All notable changes to this project will be documented in this file.

The format is based on Keep a Changelog, and this project will adhere to Semantic Versioning.

We use towncrier for the generation of our release notes file.

Information about unreleased changes can be found here.

For changes before summer 2023 see the end of this document and also git log --no-merges will help you to get a rough overview of earlier changes.

v1.0.1 (2024-03-01)


  • Fix kubernetes-validate installation for K8s updates (!1094)

1.0.0 (2024-01-29)

Breaking changes

  • Add option to configure multiple Wireguard endpoints

    Note that you must update the vault policies once. See docs/vpn/wireguard.rst for further information.

    # execute with root vault token sourced
    bash managed-k8s/tools/vault/
  • Improve smoke tests for dedicated testing nodes

    Smoke tests have been reworked a bit such that they are executing on defined testing nodes (if defined) only. You must update your config if you defined testing nodes. (!952)

New Features

  • Add option to migrate terraform backend from local to gitlab (!622)

  • Add support for Kubernetes v1.26 (!813)

  • Support the bitnami thanos helm chart

    This will create new service names for thanos in k8s. The migration to the bitnami thanos helm chart is triggered by default. (!816)

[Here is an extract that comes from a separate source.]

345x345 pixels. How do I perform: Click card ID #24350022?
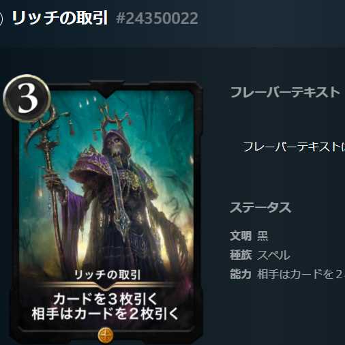[157, 18]
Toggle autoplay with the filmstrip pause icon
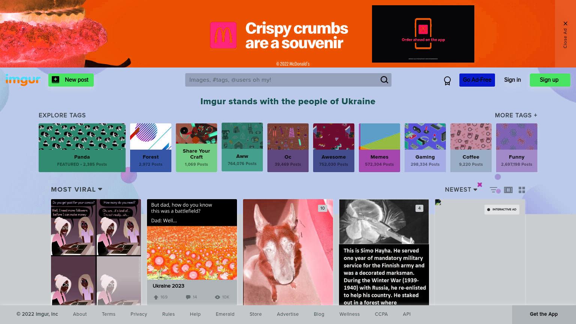 508,190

  • Add tool to assemble snippets for CephCluster manifest

    Writing the part for the CephCluster manifest describing which disks to be used for Ceph OSDs and metadata devices for every single storage node is error-prone. Once a erroneous manifest has been applied it can be very time-consuming to correct the errors as OSDs have to be un-deployed and wiped before re-applying the correct manifest. (!855)

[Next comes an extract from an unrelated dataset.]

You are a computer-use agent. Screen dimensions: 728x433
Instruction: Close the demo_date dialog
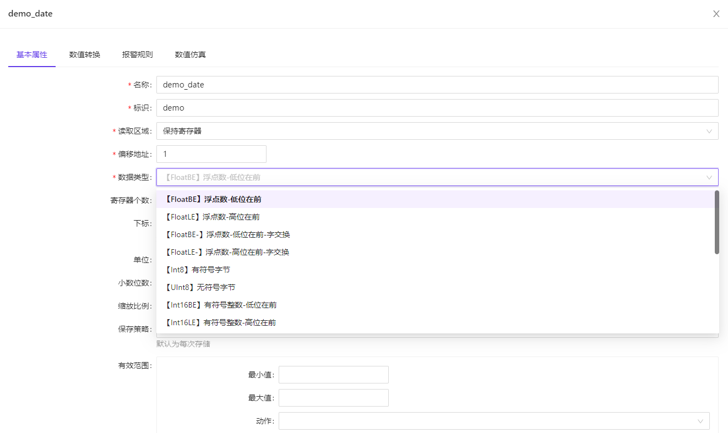pyautogui.click(x=716, y=13)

  • Add project-specific managers for renovate-bot (!856)

  • Add option to configure custom DNS nameserver for OpenStack subnet (IPv4) (!904)

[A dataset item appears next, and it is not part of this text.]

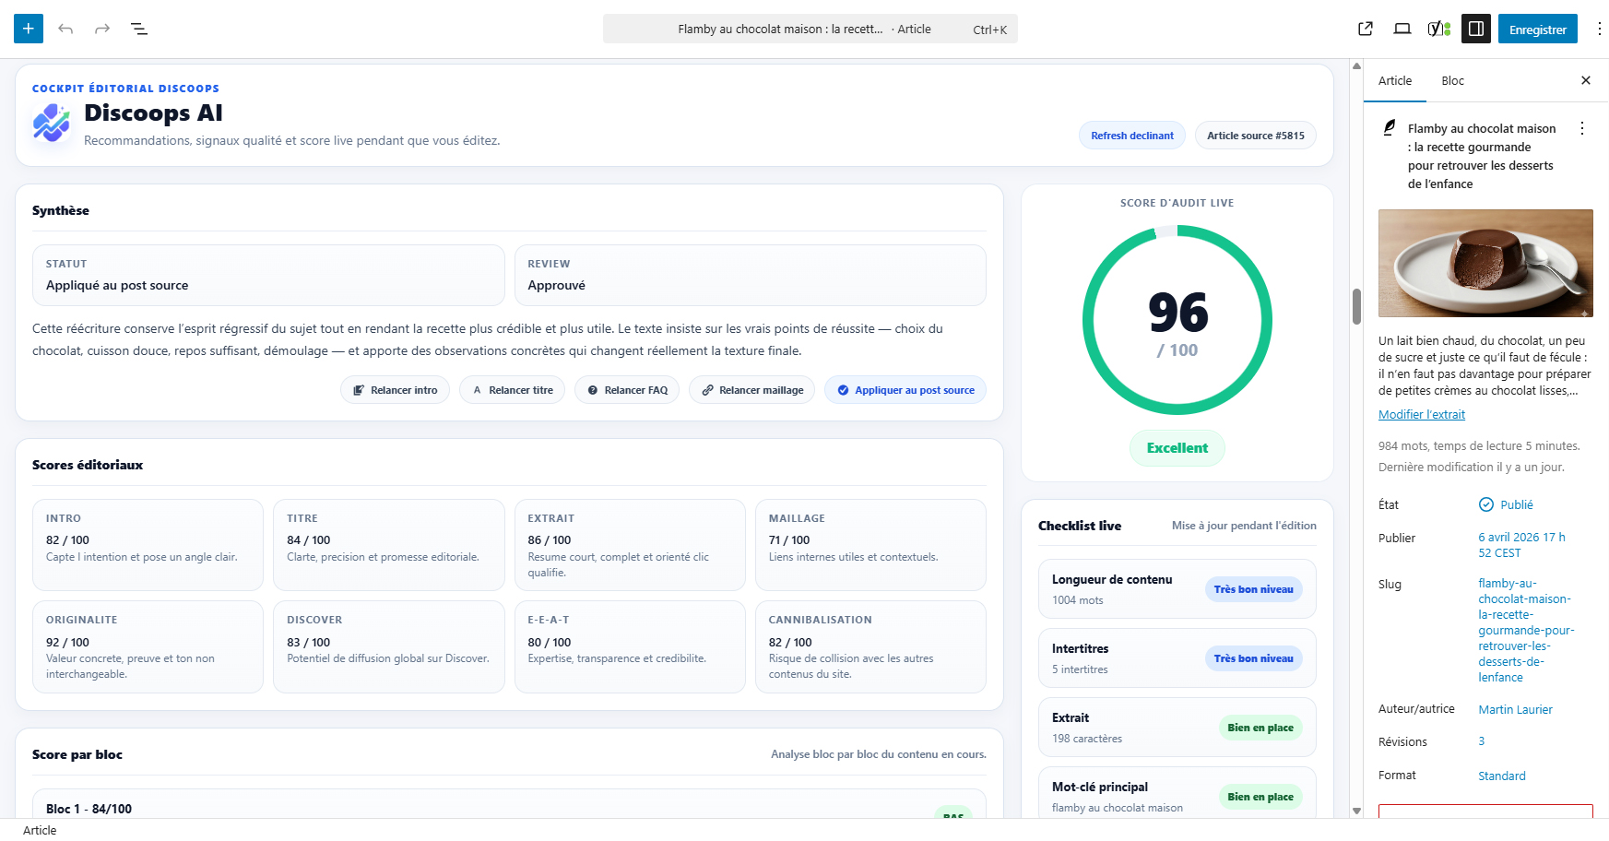Switch to the Bloc tab

(1452, 80)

  • Add option to allow snippet annotations for NGINX Ingress controller (!906)

  • Add configuration option for persistent storage for Prometheus (!917)

  • Add optional configuration options for soft and hard disk pressure eviction to the config.toml. (!948)

  • Additionally pull a local copy of the Terraform state for disaster recovery purposes if Gitlab is configured as backend. (!968)

Changed functionality

  • Bump default Kubernetes node image to Ubuntu 22.04 (!756)

  • Update Debian Version for Gateway VMs to 12 (!824)

  • Spawn Tigera operator on Control Plane only by adjusting its nodeSelector (!850)

  • A minimum version of v1.5.0 is now required for poetry (!861)

  • Rework installation procedure of flux

    Flux will be deployed via the community helm chart from now on. A migration is automatically triggered (but can be prevented, see our flux documentation for further information). The old installation method will be dropped very soon. (!891)

  • Use the v1beta3 kubeadm Configuration format for initialization and join processes (!911)

  • Switch to new community-owned Kubernetes package repositories

    As the Google-hosted repository got frozen, we’re switching over to the community-owned repositories. For more information, please refer to (!937)

  • Moving IPSec credentials to vault. This requires manual migration steps. Please check the documentation. (!949)

  • Don’t set resource limits for the NGINX ingress controller by default


  • Create a readable terraform var file (!817)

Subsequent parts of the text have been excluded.